Skin growth was correlated with increased latency period after expansion (1.12 for 1 hour, 1.11 for 24 hours, 1.06 for 3 days, 1.34 for 7 days; p < 0.0001). Collagen fibers appeared shorter and more randomly oriented in apical expander skin compared to control skin, where fibers were oriented parallel to the epidermis. However, at 7 days after expansion, collagen fibers began to align parallel to the epidermal surface. A significant increase in epidermal thickness was observed 3 and 7 days after expansion (p < 0.0001). This difference was greater for expanders placed anteriorly vs. posteriorly (118% vs. 52%; p< 0.001), corresponding to higher filling pressures (199mmHg vs. 86.8mmHg, p < 0.0001) over the rigid ribcage. Interestingly, significantly more epidermal undulation was observed at 3 and 7 days post expansion (p < 0.0001). Transcriptome analysis identified >4000 genes as differentially expressed in skin under TE. Bioinformatics and statistical analysis preliminarily identified 12 genes, consistently changed in all tested conditions of stretch, suggesting they are responders to mechanical forces. Further evaluation will be performed to identify skin cells that express these genes and molecular mechanisms involved in response to stretch.
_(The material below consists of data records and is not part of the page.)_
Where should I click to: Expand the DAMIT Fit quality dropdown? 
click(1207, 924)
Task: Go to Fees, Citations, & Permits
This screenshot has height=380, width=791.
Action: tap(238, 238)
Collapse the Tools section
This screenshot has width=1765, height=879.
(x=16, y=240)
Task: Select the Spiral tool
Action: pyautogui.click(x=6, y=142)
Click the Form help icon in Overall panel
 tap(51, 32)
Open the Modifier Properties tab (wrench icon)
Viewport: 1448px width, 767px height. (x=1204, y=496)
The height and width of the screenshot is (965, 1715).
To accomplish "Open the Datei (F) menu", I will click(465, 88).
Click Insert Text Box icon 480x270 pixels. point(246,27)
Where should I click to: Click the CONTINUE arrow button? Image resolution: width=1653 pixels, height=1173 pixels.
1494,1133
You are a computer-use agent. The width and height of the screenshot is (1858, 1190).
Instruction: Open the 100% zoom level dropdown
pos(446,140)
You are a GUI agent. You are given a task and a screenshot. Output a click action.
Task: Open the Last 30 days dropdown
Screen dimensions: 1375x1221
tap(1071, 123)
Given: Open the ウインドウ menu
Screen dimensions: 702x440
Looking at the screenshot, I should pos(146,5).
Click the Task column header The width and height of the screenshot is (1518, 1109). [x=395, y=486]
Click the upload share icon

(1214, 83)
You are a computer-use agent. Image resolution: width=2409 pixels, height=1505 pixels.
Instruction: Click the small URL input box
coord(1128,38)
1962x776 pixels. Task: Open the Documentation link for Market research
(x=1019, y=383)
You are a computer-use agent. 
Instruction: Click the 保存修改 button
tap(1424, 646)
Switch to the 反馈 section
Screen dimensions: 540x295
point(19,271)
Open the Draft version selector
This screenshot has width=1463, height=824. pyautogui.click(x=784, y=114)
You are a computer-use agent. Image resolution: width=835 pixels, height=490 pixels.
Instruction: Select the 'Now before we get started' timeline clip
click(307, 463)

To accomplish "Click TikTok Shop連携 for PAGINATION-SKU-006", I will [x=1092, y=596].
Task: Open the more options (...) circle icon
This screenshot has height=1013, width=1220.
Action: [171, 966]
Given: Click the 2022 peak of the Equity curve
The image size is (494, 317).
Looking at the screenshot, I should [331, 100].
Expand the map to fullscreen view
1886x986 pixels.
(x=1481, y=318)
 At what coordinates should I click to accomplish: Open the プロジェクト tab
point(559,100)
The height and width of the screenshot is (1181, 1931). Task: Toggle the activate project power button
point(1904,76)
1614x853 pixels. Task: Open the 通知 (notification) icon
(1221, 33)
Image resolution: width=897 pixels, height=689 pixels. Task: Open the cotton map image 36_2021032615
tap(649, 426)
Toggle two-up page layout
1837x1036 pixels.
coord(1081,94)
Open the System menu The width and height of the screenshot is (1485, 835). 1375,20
These genes are related to stem cell differentiation, heat shock protein stress response, and extracellular matrix remodeling.

Conclusions:

Skin growth was correlated with increased latency after a single expansion and first observed 7 days after expansion. Histological and gene transcriptome changes precede this and were observed as early as 1 hour after expansion.